### Provided records
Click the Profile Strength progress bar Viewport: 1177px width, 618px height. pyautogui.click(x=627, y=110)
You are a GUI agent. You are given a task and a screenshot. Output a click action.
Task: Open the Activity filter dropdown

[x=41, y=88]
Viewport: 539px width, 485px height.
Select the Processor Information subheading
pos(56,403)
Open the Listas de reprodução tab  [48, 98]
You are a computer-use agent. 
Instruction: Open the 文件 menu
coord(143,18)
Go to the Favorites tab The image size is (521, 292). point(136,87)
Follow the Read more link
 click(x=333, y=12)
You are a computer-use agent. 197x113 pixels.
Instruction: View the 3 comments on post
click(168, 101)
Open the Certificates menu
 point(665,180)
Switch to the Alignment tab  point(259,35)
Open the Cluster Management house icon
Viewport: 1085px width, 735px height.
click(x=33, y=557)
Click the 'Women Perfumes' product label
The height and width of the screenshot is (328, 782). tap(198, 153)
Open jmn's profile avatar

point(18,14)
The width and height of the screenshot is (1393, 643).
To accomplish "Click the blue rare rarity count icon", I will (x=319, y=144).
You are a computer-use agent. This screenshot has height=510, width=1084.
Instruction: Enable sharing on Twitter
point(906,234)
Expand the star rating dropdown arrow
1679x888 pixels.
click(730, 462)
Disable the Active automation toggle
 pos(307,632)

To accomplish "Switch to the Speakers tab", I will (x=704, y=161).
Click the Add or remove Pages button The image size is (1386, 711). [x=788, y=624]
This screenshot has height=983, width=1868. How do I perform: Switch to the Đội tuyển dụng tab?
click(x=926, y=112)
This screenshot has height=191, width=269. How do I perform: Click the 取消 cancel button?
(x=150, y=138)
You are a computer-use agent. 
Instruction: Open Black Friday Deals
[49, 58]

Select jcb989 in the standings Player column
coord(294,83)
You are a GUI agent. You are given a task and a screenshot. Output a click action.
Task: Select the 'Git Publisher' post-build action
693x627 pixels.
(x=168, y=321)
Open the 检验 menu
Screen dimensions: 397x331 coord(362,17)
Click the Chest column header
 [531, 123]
######
Collect every line of the records that contains the string "pixels" and copy each one out in full.

> [Response to the exercise]
You are a computer-use agent. 197x113 pixels.
1679x888 pixels.
693x627 pixels.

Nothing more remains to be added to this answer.